OpenGraphDB v0.6.0

A single-binary embedded graph database in Rust — openCypher + vector + full-text + MCP + RDF. Apache-2.0, no JVM, no AGPL, one file. This is the first public release: the milestone where correctness, reachable authentication, and AI-native retrieval all became true over the wire, not just in the engine.

We lead with honesty. Everything below is backed by a reproducible test or a live transcript, and the "Honest limitations" section is as much a feature of this release as the highlights. Where a competitor would round up, we tell you exactly where the edges are.

Pre-1.0 notice. OpenGraphDB v0.6.0 is single-process and embedded. The API and on-disk format may still change, durability and concurrency are not yet hardened for untrusted multi-tenant network exposure, and several capabilities below are new in this release.

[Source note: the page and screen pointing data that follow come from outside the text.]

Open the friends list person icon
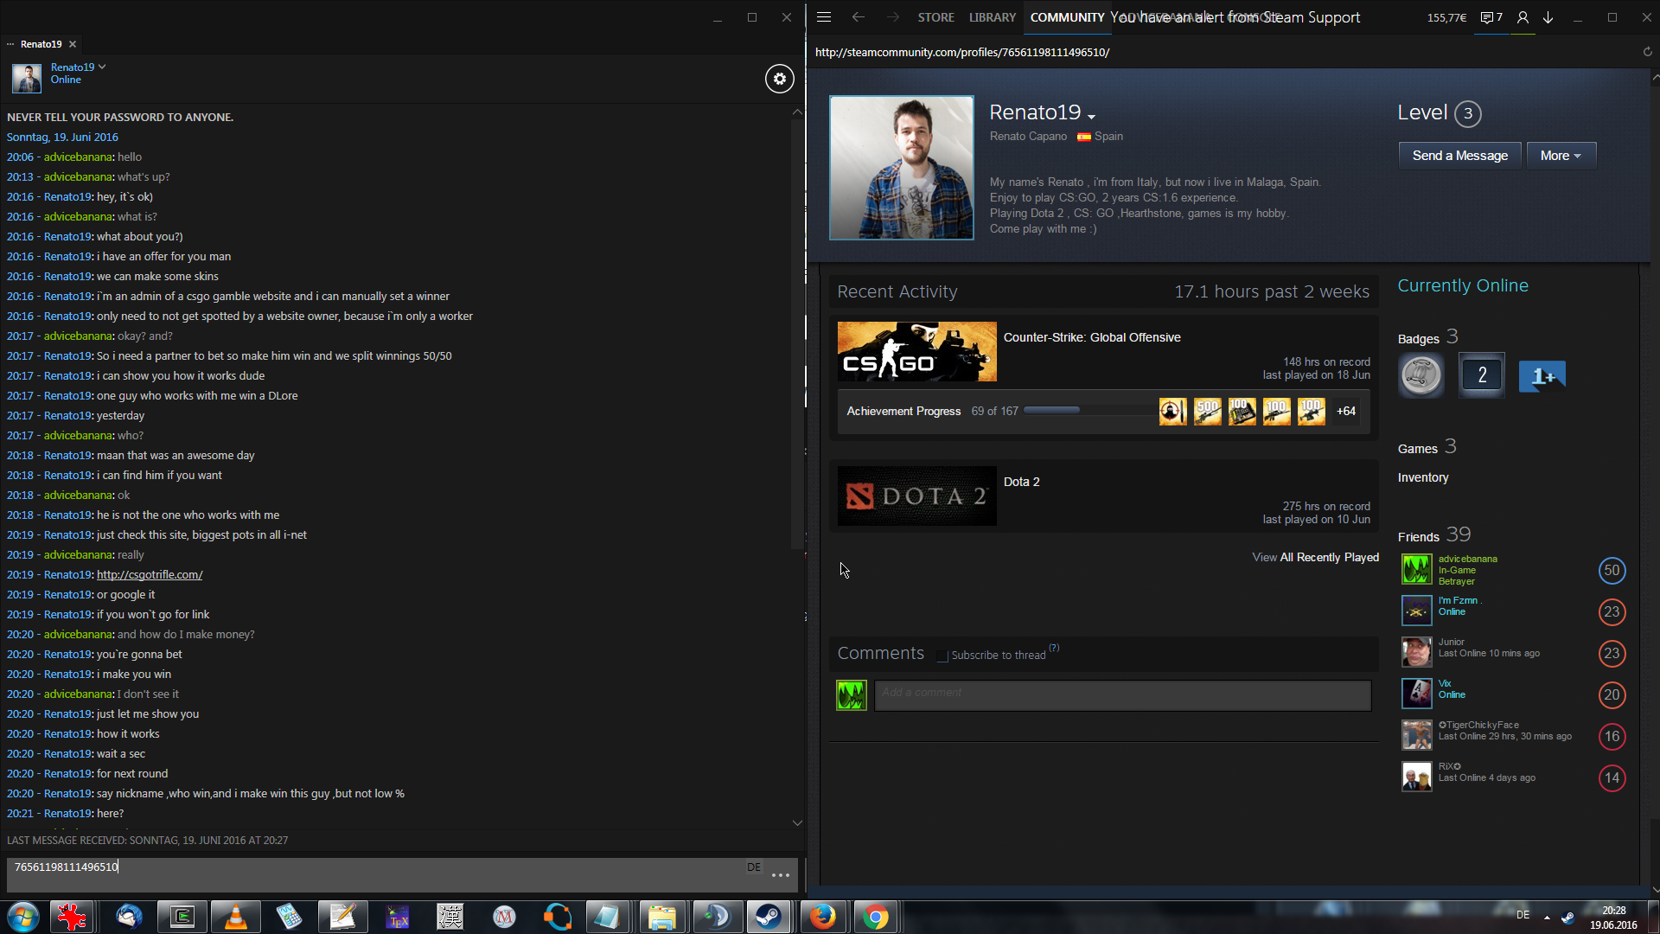1660x934 pixels. coord(1523,17)
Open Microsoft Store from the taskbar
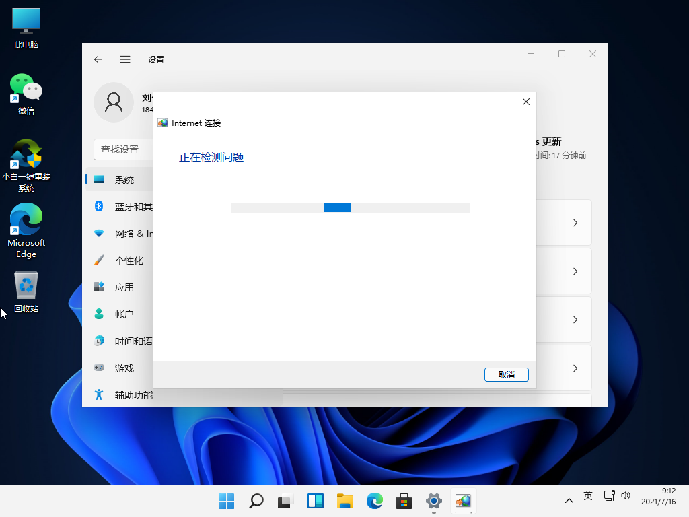The height and width of the screenshot is (517, 689). 404,501
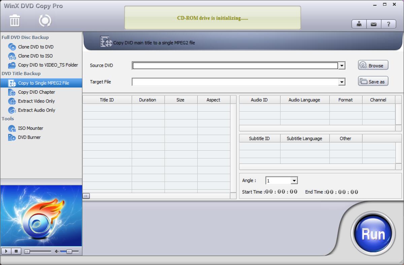
Task: Clear the task list with trash icon
Action: point(14,20)
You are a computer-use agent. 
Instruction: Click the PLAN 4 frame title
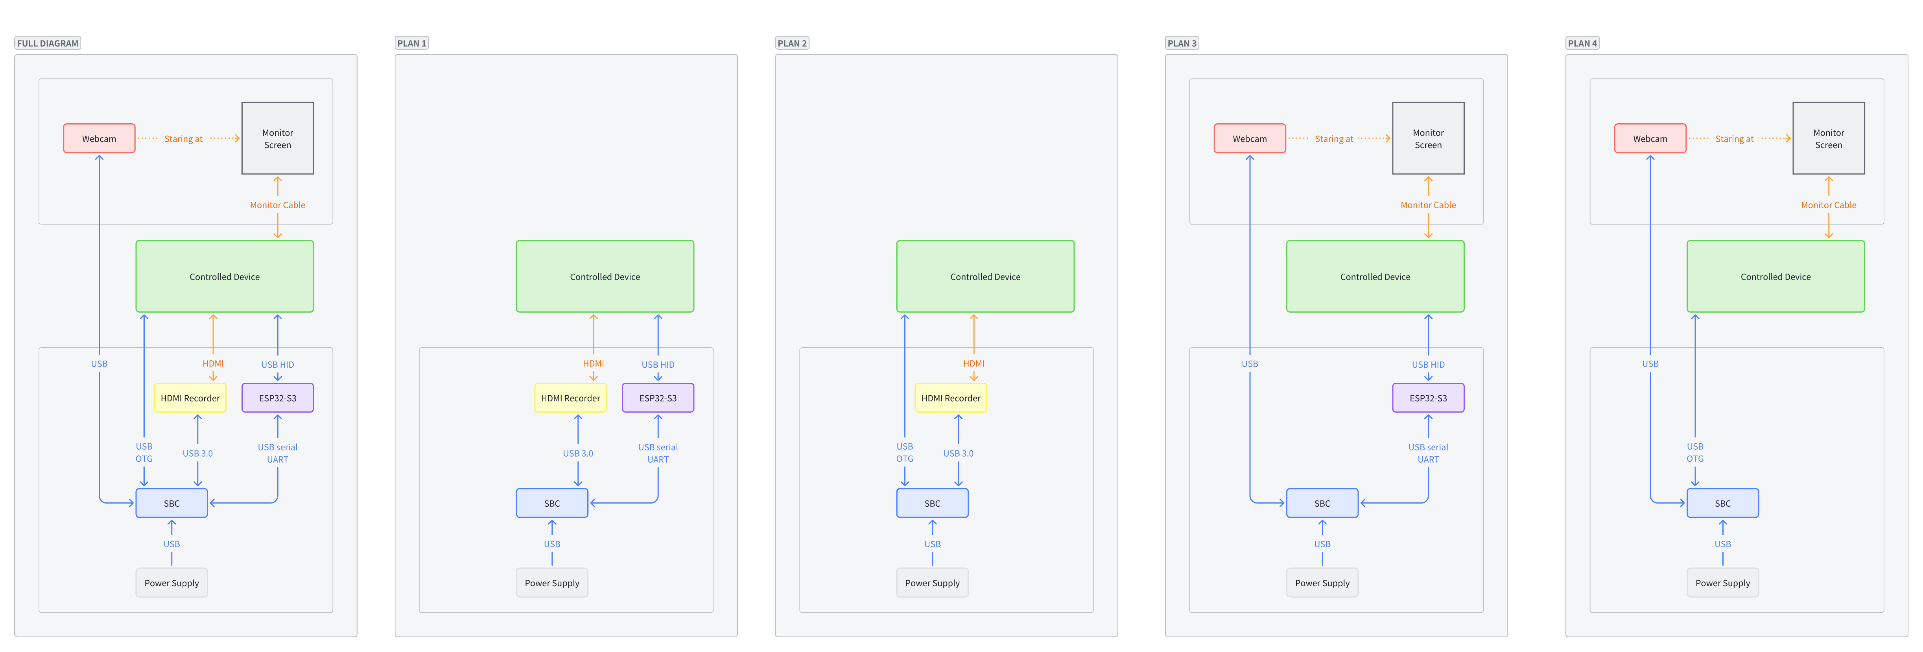pos(1582,43)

Run it where that posture fits — local-first apps, AI agent memory, GraphRAG, a graph that ships inside your binary — and read the limitations before you put it on a shared network.

Why OpenGraphDB

It's the graph database shaped the way an AI actually works: understand knowledge and code, retrieve it efficiently, keep it secured and shareable under access control — all from one file you drop into a binary instead of a cluster you operate.

One Rust binary. No JVM, no sidecar, no server farm. The visual playground SPA ships inside the binary.
openCypher with documented dialect limits, plus RDF (Turtle/OWL) import/export round-trip.
AI-native retrieval: HNSW vectors + BM25 full-text + graph-walk, fused with Reciprocal Rank Fusion (RRF).
A built-in MCP server so AI agents (Claude Desktop, Cursor, the MCP SDKs) connect directly.
Apache-2.0. A graph database you can embed, fork, and ship without an AGPL or JVM tax — the Neo4j alternative for people who don't want a cluster.

Highlights

🔐 Authentication that is actually reachable and enforced

RBAC existed in the engine for releases, but nothing in a shipped binary could activate it — the token path was effectively dead code. v0.6.0 wires it to a real front door:

ogdb user add / grant / revoke / list — creating the first user activates RBAC for that database. Roles are admin, read_write, read_only. user list never prints token values.
--require-auth (or OGDB_REQUIRE_AUTH=1) is fail-closed: the server refuses to start if auth is required but no users exist, and every data route returns 401 to anonymous or invalid requests. /health stays open for liveness.
--require-auth-reads gates reads (/query, /schema, /metrics) too — while the open, anonymous-read playground remains the explicit default so the demo experience is unchanged unless you opt in.
Label-injection hardening: the MCP search_nodes tool validates labels against ^[A-Za-z_][A-Za-z0-9_]*$ before interpolation, so a crafted label is rejected with 400, never executed.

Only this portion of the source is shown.